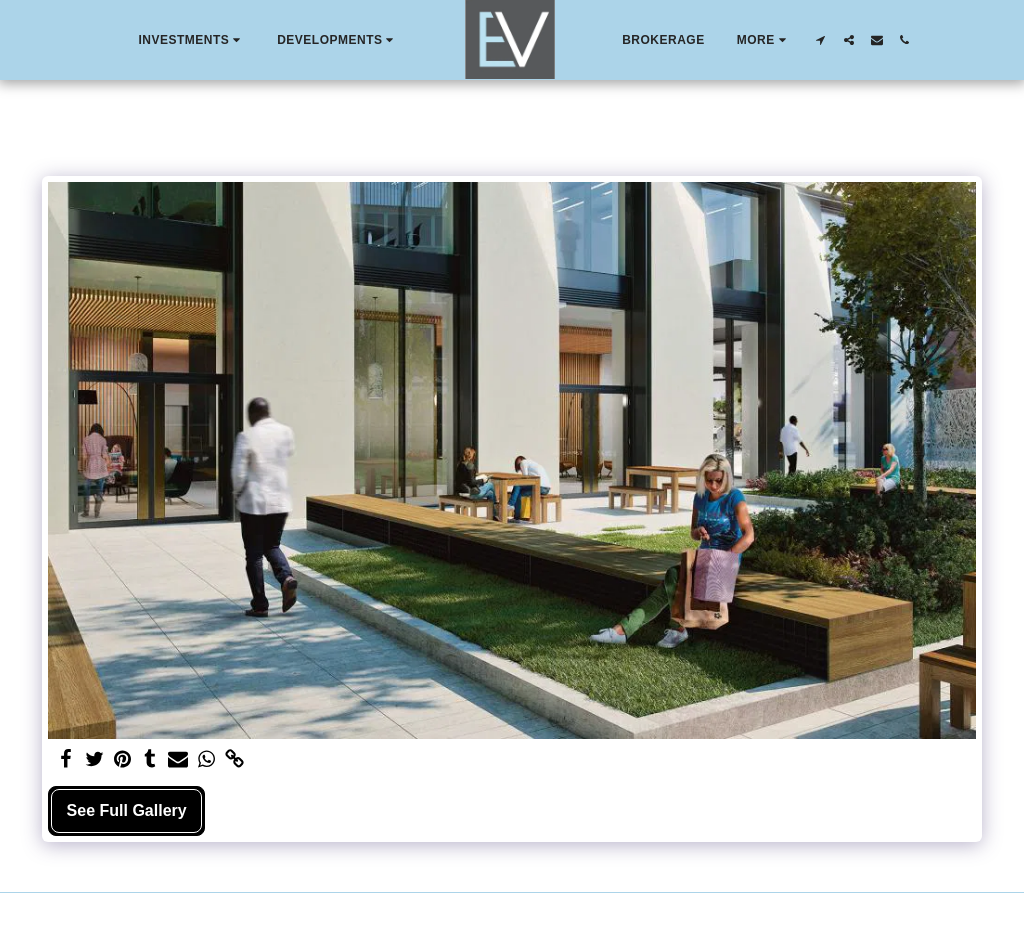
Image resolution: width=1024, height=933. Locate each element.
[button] (191, 40)
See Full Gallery (127, 810)
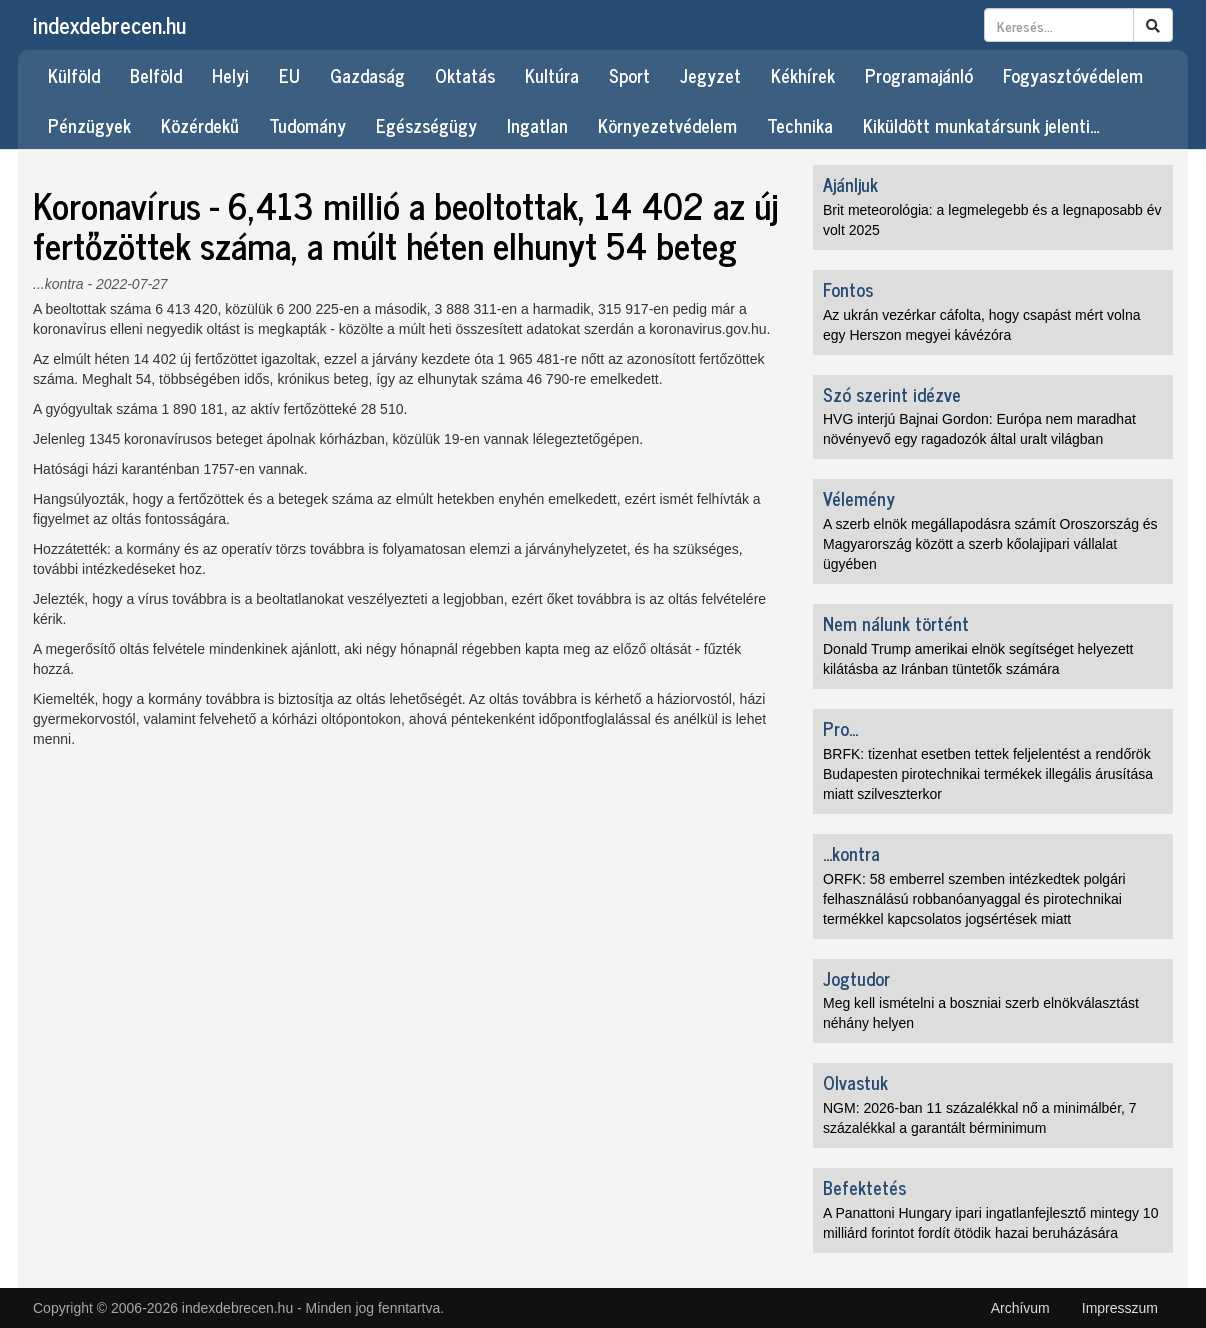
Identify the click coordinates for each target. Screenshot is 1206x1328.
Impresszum (1120, 1308)
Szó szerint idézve (892, 394)
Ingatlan (537, 125)
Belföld (156, 75)
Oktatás (465, 75)
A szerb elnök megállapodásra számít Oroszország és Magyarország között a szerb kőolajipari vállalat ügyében (990, 544)
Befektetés (864, 1187)
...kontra (58, 284)
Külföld (74, 75)
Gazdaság (367, 75)
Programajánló (919, 75)
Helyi (230, 75)
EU (289, 75)
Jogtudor (856, 978)
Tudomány (307, 125)
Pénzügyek (89, 125)
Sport (629, 75)
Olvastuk (855, 1082)
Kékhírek (803, 75)
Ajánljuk (850, 184)
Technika (800, 125)
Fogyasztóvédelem (1073, 75)
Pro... (840, 728)
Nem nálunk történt (896, 623)
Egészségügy (426, 125)
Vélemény (859, 498)
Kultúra (552, 75)
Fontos (848, 289)
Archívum (1020, 1308)
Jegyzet (710, 75)
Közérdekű (200, 125)
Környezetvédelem (667, 125)
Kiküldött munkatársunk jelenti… (981, 125)
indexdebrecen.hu (109, 24)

++++++

◆ Exercise: Rewrite the listing with every "click coordinates" changed to "tap coordinates" and everything else left as it is. Omit the pictures.

◆ Answer for the task:
Image resolution: width=1024, height=933. Locate each element.
[button] (191, 40)
See Full Gallery (127, 810)
Identify the tap coordinates for each target. Screenshot is 1206x1328.
Impresszum (1120, 1308)
Szó szerint idézve (892, 394)
Ingatlan (537, 125)
Belföld (156, 75)
Oktatás (465, 75)
A szerb elnök megállapodásra számít Oroszország és Magyarország között a szerb kőolajipari vállalat ügyében (990, 544)
Befektetés (864, 1187)
...kontra (58, 284)
Külföld (74, 75)
Gazdaság (367, 75)
Programajánló (919, 75)
Helyi (230, 75)
EU (289, 75)
Jogtudor (856, 978)
Tudomány (307, 125)
Pénzügyek (89, 125)
Sport (629, 75)
Olvastuk (855, 1082)
Kékhírek (803, 75)
Ajánljuk (850, 184)
Technika (800, 125)
Fogyasztóvédelem (1073, 75)
Pro... (840, 728)
Nem nálunk történt (896, 623)
Egészségügy (426, 125)
Vélemény (859, 498)
Kultúra (552, 75)
Fontos (848, 289)
Archívum (1020, 1308)
Jegyzet (710, 75)
Közérdekű (200, 125)
Környezetvédelem (667, 125)
Kiküldött munkatársunk jelenti… (981, 125)
indexdebrecen.hu (109, 24)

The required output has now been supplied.